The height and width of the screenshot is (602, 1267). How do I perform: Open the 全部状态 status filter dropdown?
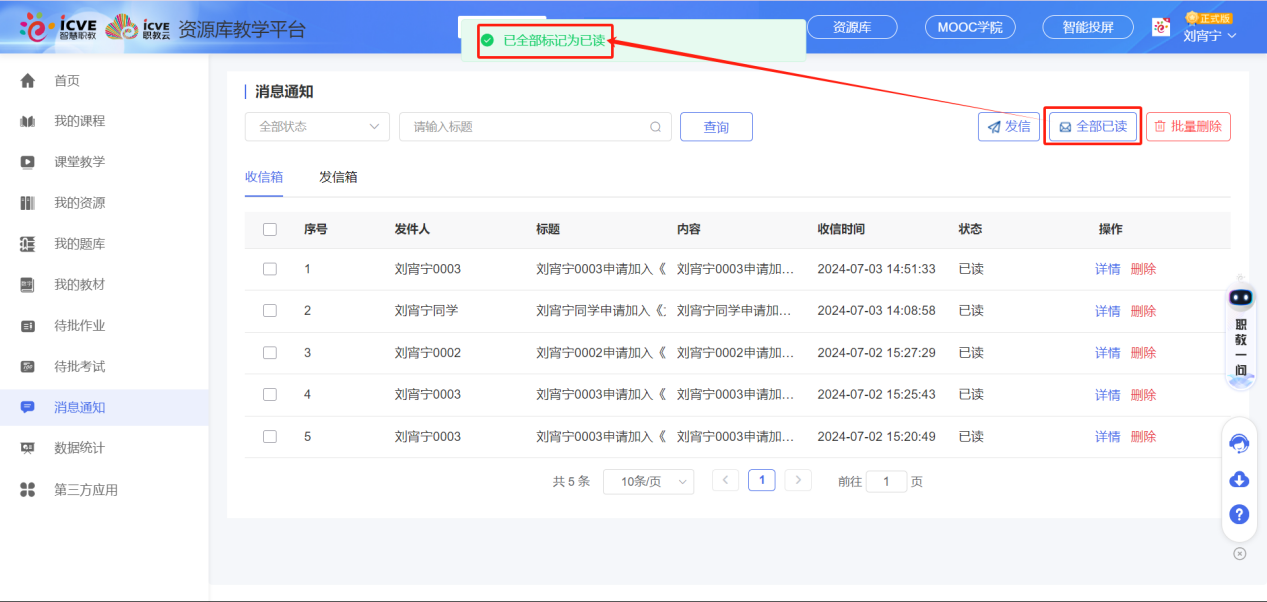tap(316, 127)
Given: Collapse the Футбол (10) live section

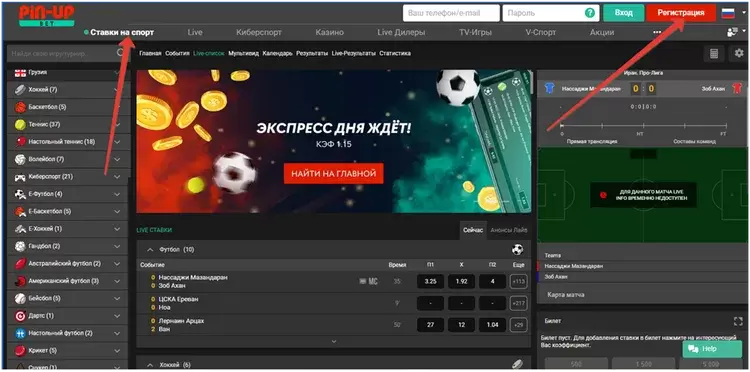Looking at the screenshot, I should coord(150,250).
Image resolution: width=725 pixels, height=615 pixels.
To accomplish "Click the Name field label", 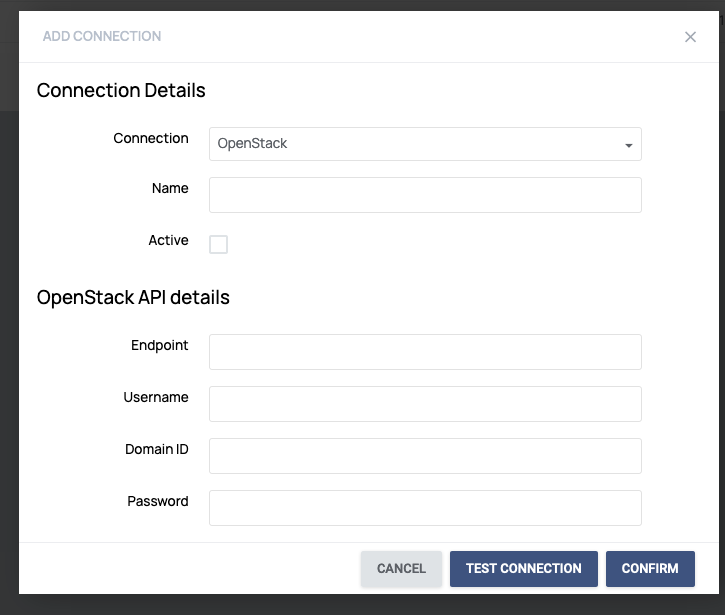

________________________

[AIM OF THE EXERCISE]: Rewrite the items above as a JSON list of strings, with one string for each line and no blank lines. Leave the pictures out.

[THE COMPLETED TASK]:
[
  "The height and width of the screenshot is (602, 1267). How do I perform: Open the 全部状态 status filter dropdown?",
  "tap(316, 127)",
  "Given: Collapse the Футбол (10) live section",
  "Looking at the screenshot, I should coord(150,250).",
  "Image resolution: width=725 pixels, height=615 pixels.",
  "To accomplish \"Click the Name field label\", "
]